(Element and text location data)
-- start --

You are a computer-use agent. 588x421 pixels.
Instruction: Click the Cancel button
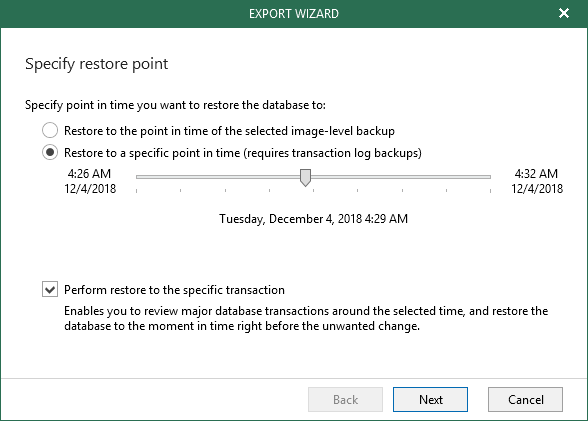[525, 400]
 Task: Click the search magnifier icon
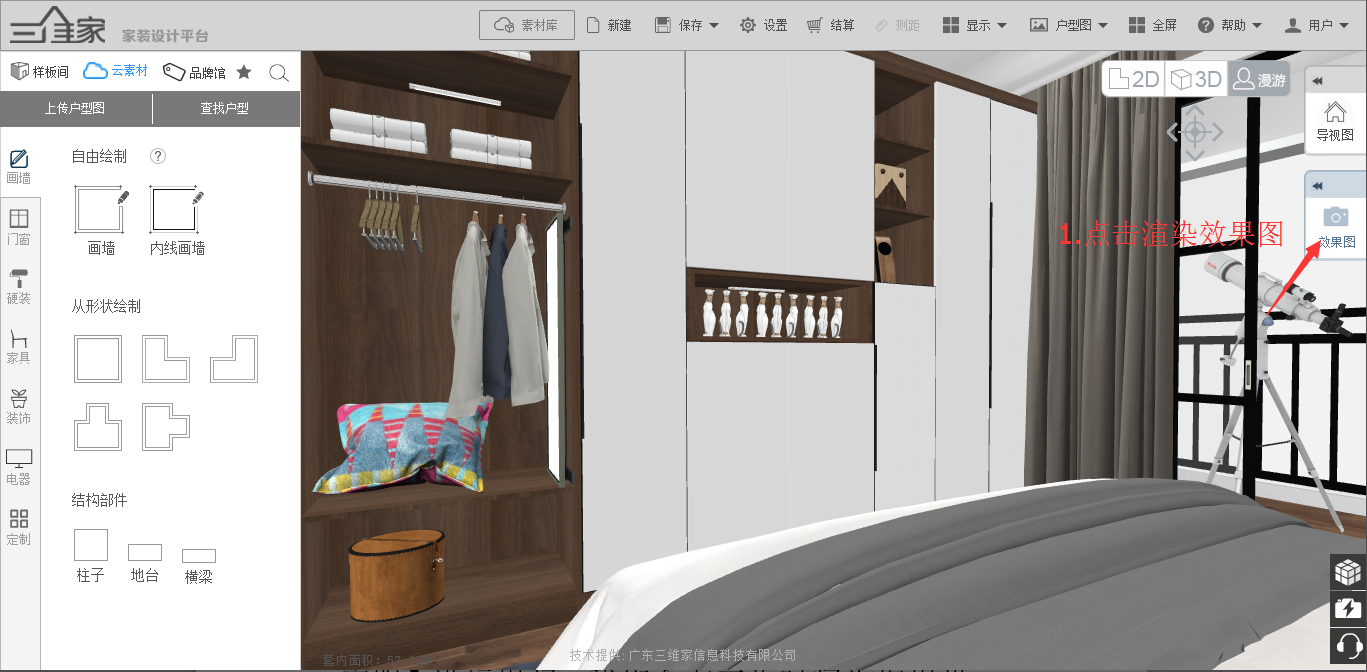click(279, 73)
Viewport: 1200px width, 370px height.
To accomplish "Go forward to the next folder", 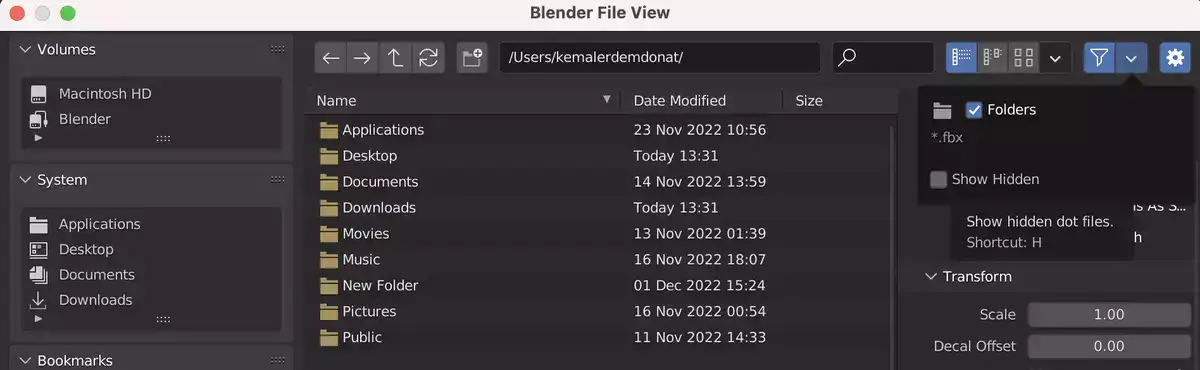I will point(363,58).
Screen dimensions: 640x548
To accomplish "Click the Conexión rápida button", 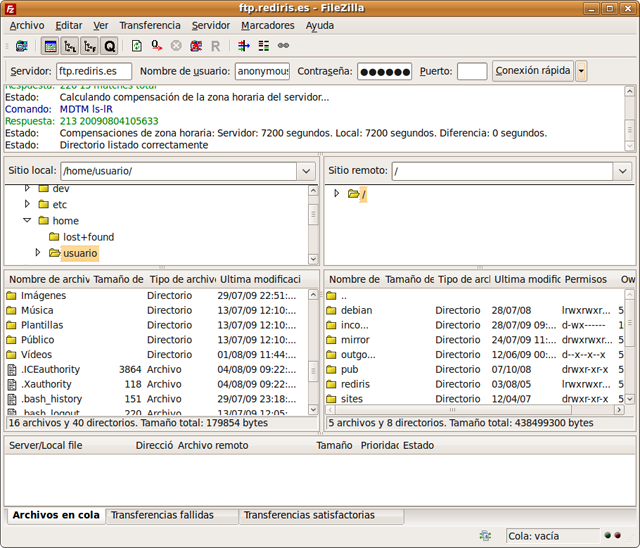I will coord(533,71).
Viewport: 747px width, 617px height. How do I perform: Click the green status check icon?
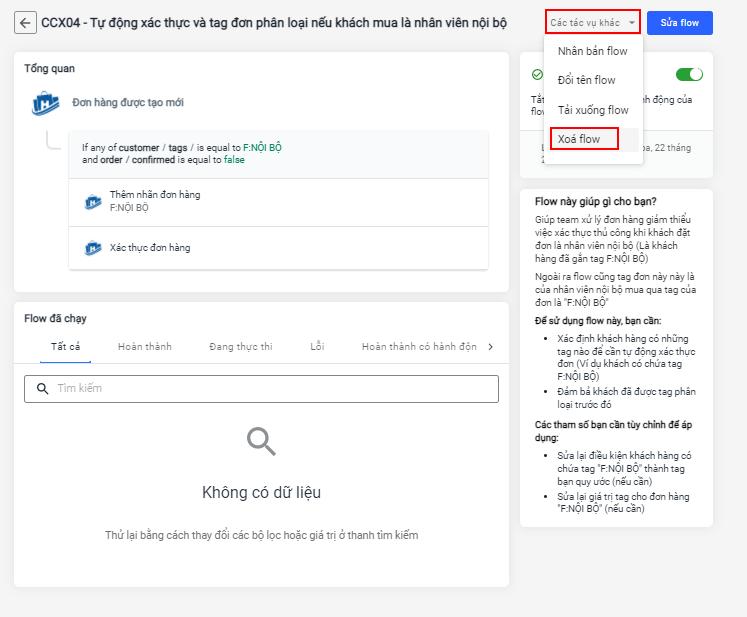(x=538, y=74)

-- end --

The task. Starting at the line that contains "Viewport: 747px width, 617px" and stopping after the last item, copy every line again in full, but multiply each coordinate in the answers by 0.75 and round it to a whole number, with halves rounding up. Leave the pictures out.

Written answer.
Viewport: 747px width, 617px height. How do I perform: Click the green status check icon?
(x=404, y=56)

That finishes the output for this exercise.